Home of the equal fastest 100m performances by Australians in Australia, QSAC stadium has a rich history of speed and this weekend should be no different.
You could throw it back to the dual performances from Paul Narracott in the early days of the stadium. In 1978, as a 19yr old, he stopped the clock at 10.0 and again in 1984 with a phenomenal 9.9. I understand hand timing is foreign concept these days, but back then it was everything and the officials on the clock were some of the sharpest minds in the sport.
Shooting forward into the future, and the 2007 Australian Athletics Championships, Joshua Ross rolled through the semi-finals in 10.10 and then backed it up with a 10.08 in the final. Making him the third fastest Australian of all-time.
Twelve years later at the 2019 QLD Track Classic, Rohan Browning went toe to toe with Yoshihide Kiryu as they both clocked 10.08, with the nod being given to the Japanese cult hero.
Now in 2021, with limited international presence, the Men’s 100 will still be a feature event of the QLD Track Classic, with our domestic stars building up to something special tomorrow night.
Leading the field again will be Rohan Browning who hasn’t been beaten since February in 2020 over the 100m. In January he became the second ever Australian to run sub 10s with a 9.96 at Kerryn McCann Athletics Centre (a new addition to the fastest track in Aus debate?) and has since moved his seasons best to 10.20 whilst winning the NSW Championships.
Browning has a history with running PBs in Queensland, having set his last two bests at this track and, funnily enough, in odd years. Late 2017 he sped to 10.19 and the aforementioned 2019 performance of 10.08.
Well, its 2021, Rohan is in QLD. I think the maths say we’re in store for something special.

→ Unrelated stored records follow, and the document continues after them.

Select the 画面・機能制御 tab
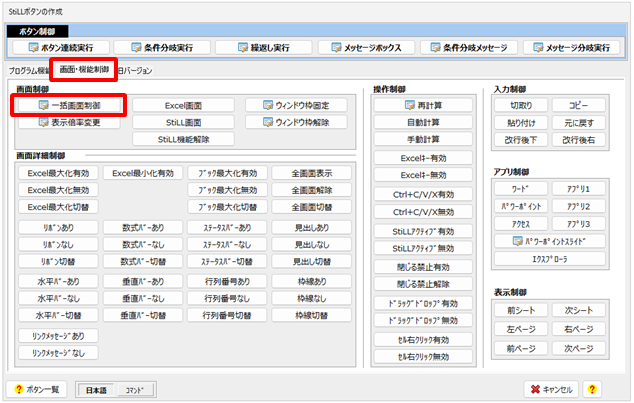Screen dimensions: 634x403 pyautogui.click(x=84, y=71)
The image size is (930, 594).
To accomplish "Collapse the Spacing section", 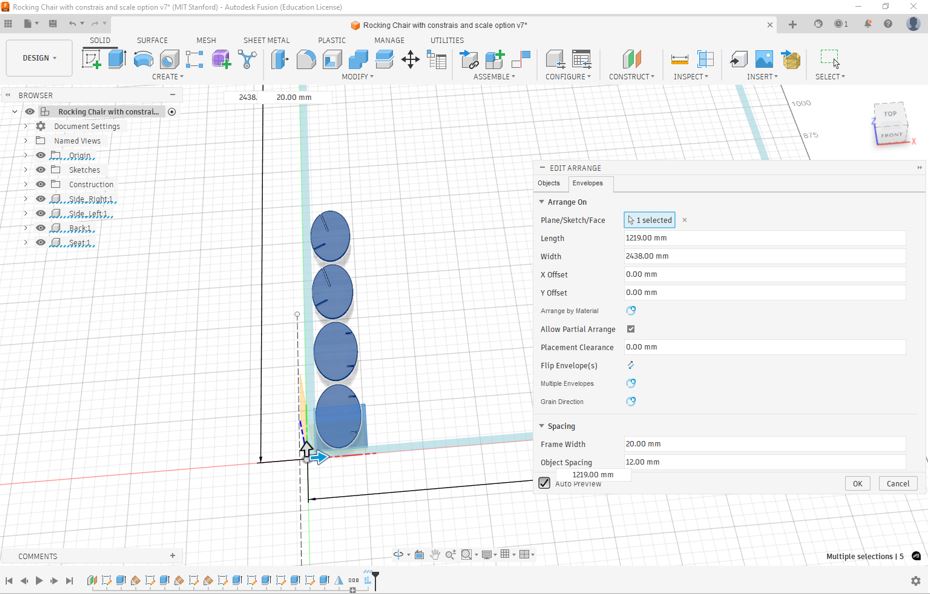I will (x=542, y=426).
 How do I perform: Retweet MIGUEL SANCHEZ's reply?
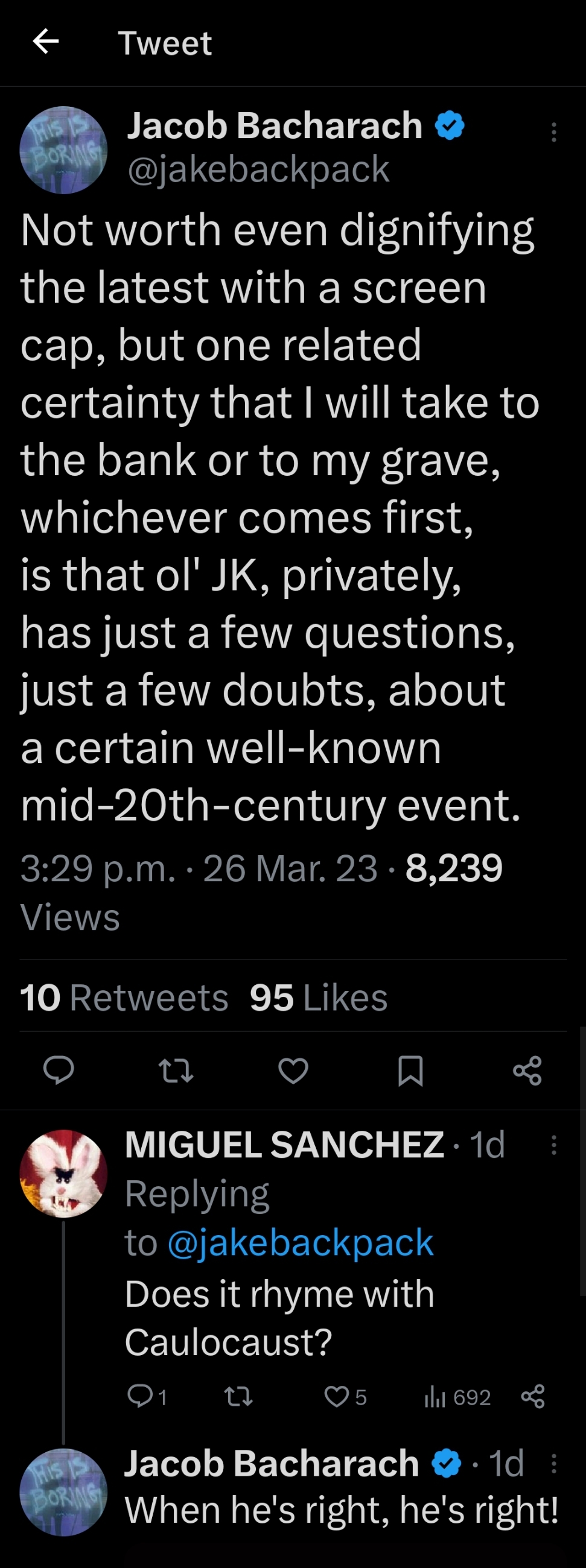[x=239, y=1396]
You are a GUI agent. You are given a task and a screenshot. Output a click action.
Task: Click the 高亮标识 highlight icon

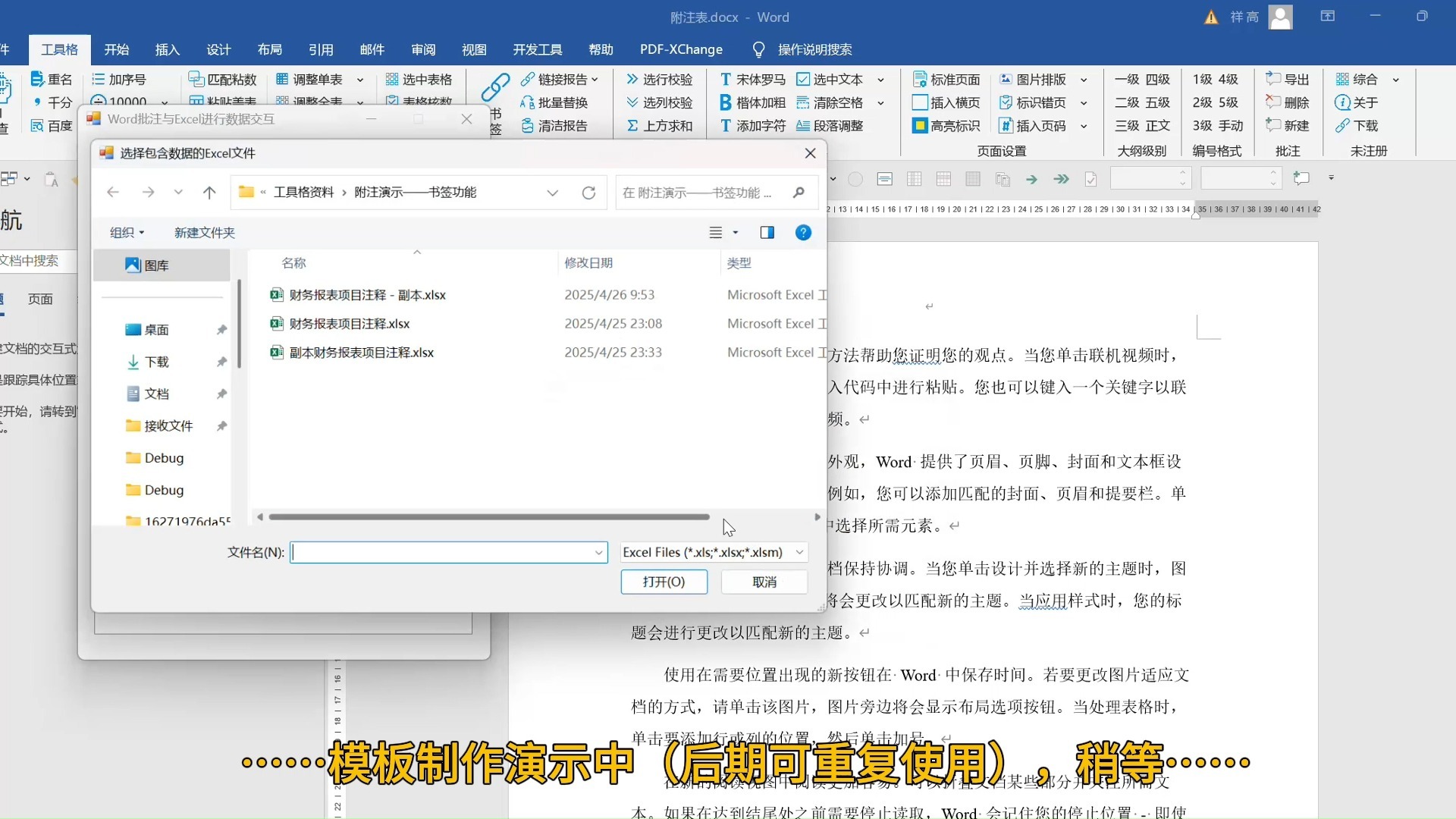click(920, 126)
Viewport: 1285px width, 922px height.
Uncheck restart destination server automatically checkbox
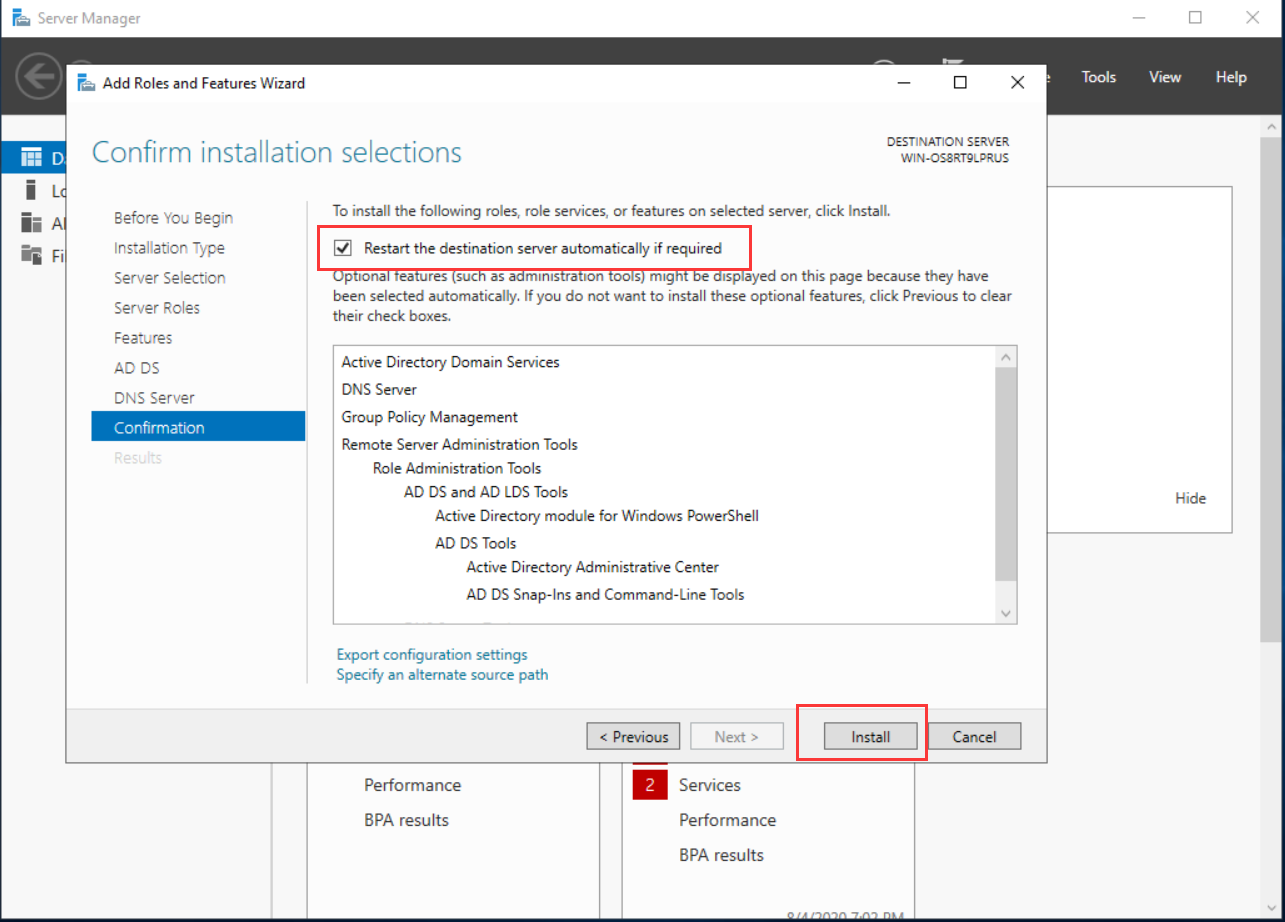[x=343, y=248]
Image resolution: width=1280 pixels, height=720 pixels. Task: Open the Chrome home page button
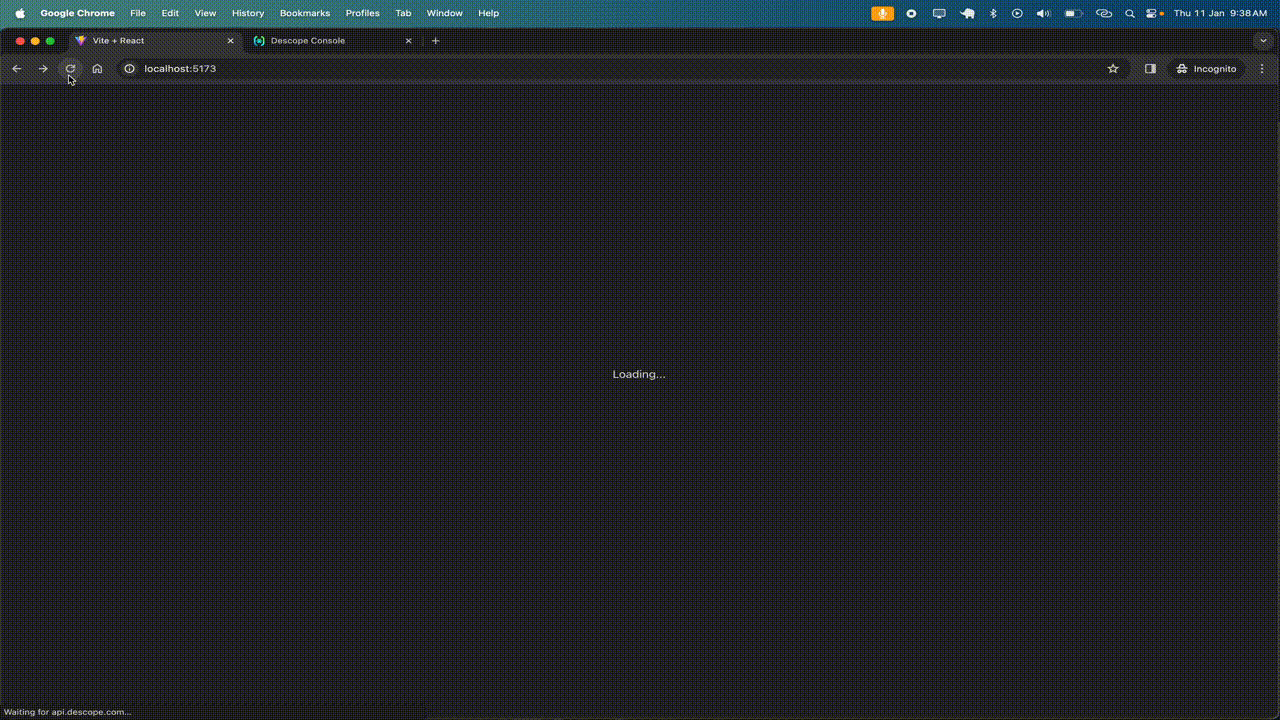point(97,69)
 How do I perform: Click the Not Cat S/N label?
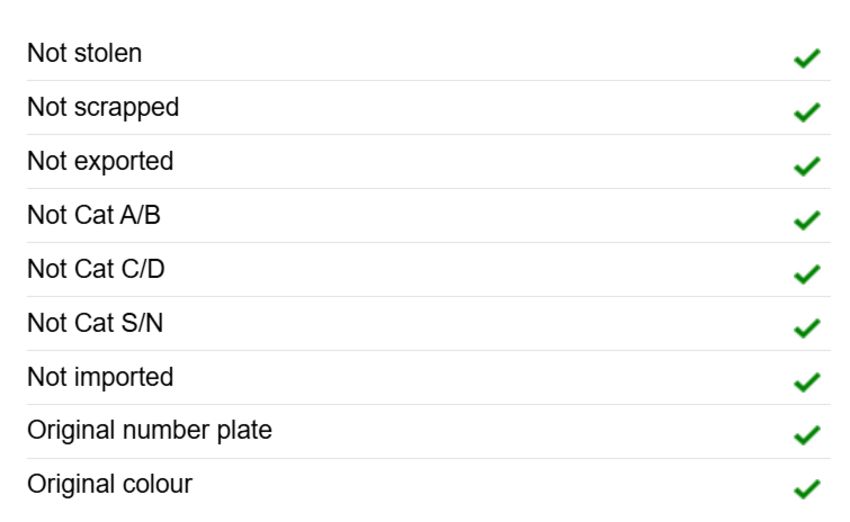click(x=95, y=323)
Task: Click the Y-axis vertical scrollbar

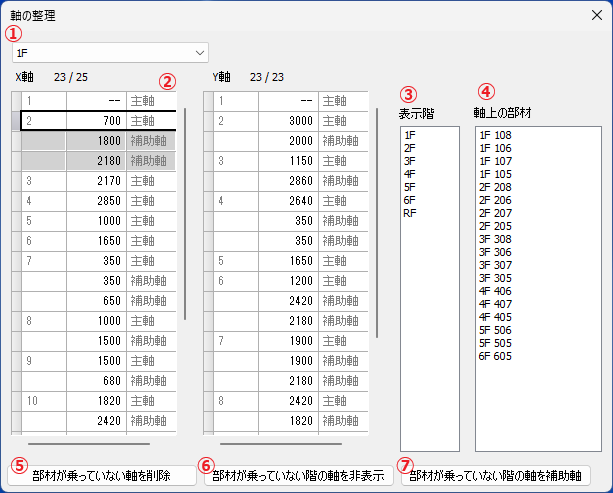Action: [377, 223]

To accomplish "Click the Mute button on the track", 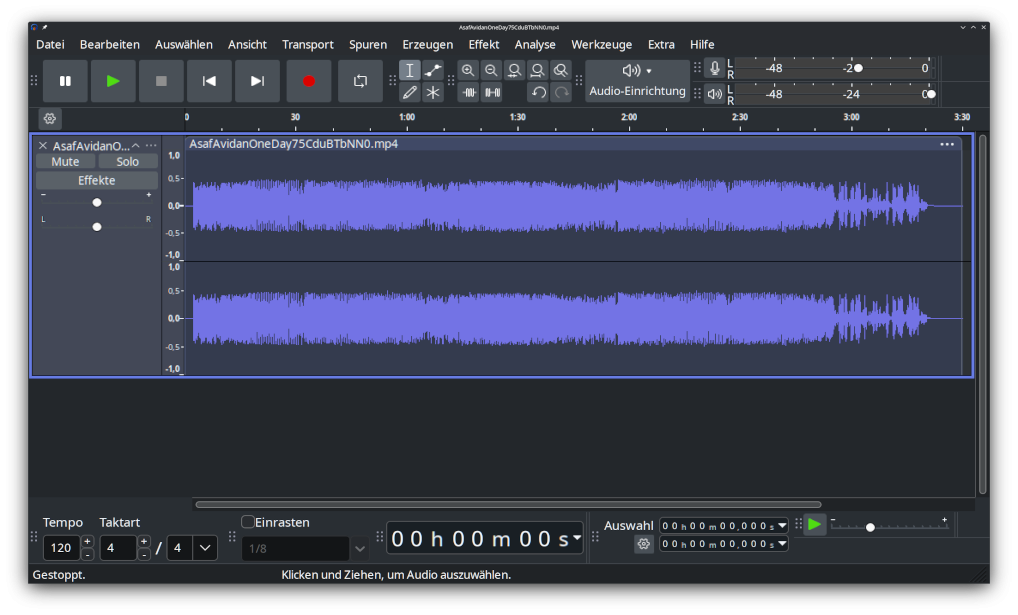I will (x=65, y=161).
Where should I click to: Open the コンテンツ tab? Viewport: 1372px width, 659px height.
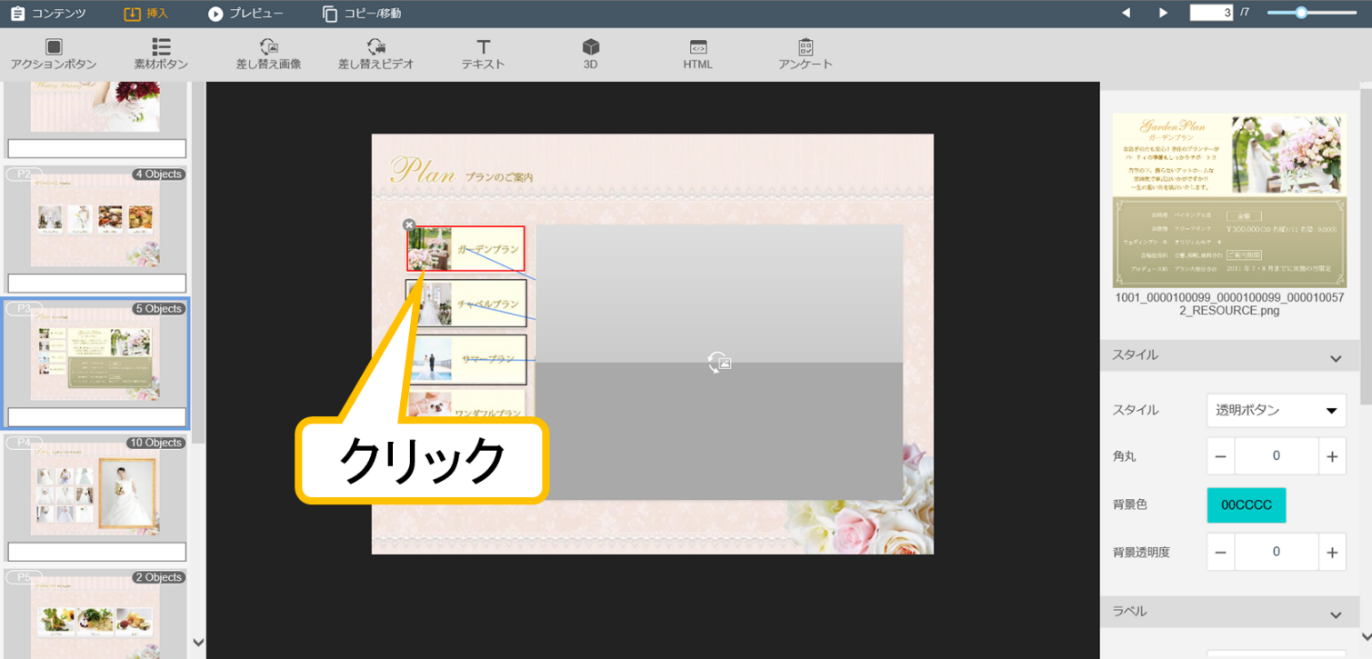pos(47,14)
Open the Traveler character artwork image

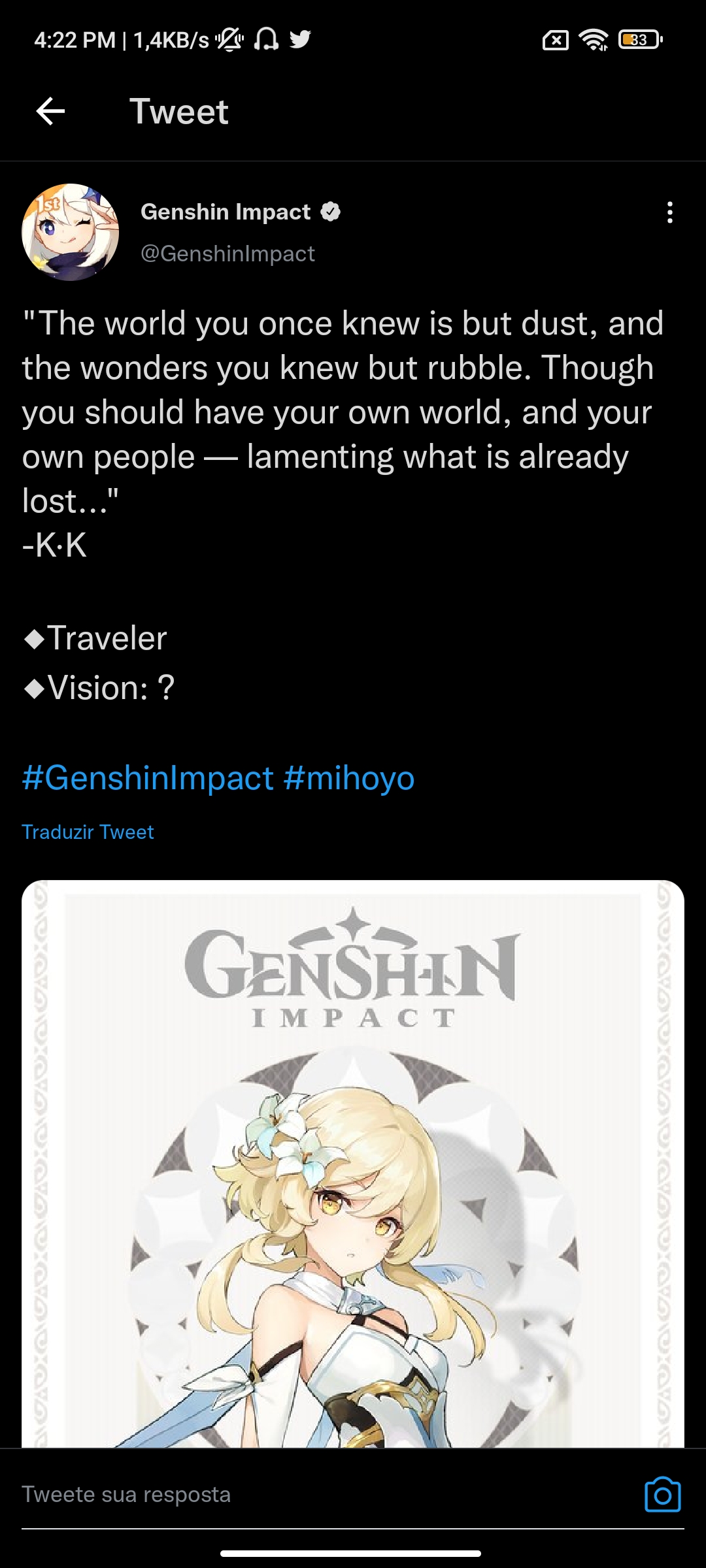point(353,1163)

This is not just the Browning show though, with an incredible line-up of stars in the blocks, with Browning longest serving track rival Jack Hale fired up for a win. Coming into the race with a season’s best of 10.21, Hale’s last trip to QLD came at the 2019 Track Classic where he set a then personal best of 10.19. He’s since then trimmed that down to 10.12s and sits as the sixth fastest Australian of all-time.
Making his way out of the New Zealand bubble and into Australia is Edward Osei-Nketia. The youngster who won the Australian 100m championships in 2019 has already run 10.28 in Hamilton in Feb and always steps up the meet the field thrown at him.
The depth doesn’t end there though, with consistent top 3 finisher and 10.35 man Jake Penny having a career year, Joshua Azzopardi having a brilliant transition into the senior ranks, Dhruv Rodrigues-Chico stepping out for his Track Classic debut (how has this taken so long?!), Zach Holdsworth, Jacob Despard, Jake Doran…it never ends.
Heat’s tomorrow night will give the athletes two bites of the cherry and the forecast for QSAC is high 20s and tailwinds. Can’t wait!